**TASK ITEM:** Copy the lines exactly. Begin at the first line of the data and stop after the line with "Task: Open the three-dot options menu".

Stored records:
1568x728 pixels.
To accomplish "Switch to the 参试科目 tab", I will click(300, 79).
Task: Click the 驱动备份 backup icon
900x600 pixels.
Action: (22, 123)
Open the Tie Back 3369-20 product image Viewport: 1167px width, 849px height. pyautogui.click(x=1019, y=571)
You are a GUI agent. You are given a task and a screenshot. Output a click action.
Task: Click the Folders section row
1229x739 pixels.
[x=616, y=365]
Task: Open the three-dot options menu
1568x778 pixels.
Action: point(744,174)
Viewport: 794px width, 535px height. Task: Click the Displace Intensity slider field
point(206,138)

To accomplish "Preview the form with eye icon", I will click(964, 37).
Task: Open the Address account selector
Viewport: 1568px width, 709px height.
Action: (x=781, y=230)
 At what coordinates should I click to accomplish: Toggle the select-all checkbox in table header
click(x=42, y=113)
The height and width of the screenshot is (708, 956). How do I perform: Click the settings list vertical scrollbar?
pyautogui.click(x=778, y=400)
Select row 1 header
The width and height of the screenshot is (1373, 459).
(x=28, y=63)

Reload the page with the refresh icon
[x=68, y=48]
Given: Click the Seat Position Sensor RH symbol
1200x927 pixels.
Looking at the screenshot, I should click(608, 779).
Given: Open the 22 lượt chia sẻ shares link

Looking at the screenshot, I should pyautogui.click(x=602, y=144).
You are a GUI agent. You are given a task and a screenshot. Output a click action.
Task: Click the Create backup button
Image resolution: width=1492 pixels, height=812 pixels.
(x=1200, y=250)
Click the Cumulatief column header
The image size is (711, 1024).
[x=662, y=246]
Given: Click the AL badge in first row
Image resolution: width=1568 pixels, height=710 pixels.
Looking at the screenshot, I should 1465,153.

**EXERCISE RESPONSE:**
1568x728 pixels.
To accomplish "Switch to the 参试科目 tab", I will click(300, 79).
Task: Click the 驱动备份 backup icon
900x600 pixels.
Action: (22, 123)
Open the Tie Back 3369-20 product image Viewport: 1167px width, 849px height. pyautogui.click(x=1019, y=571)
You are a GUI agent. You are given a task and a screenshot. Output a click action.
Task: Click the Folders section row
1229x739 pixels.
[x=616, y=365]
Task: Open the three-dot options menu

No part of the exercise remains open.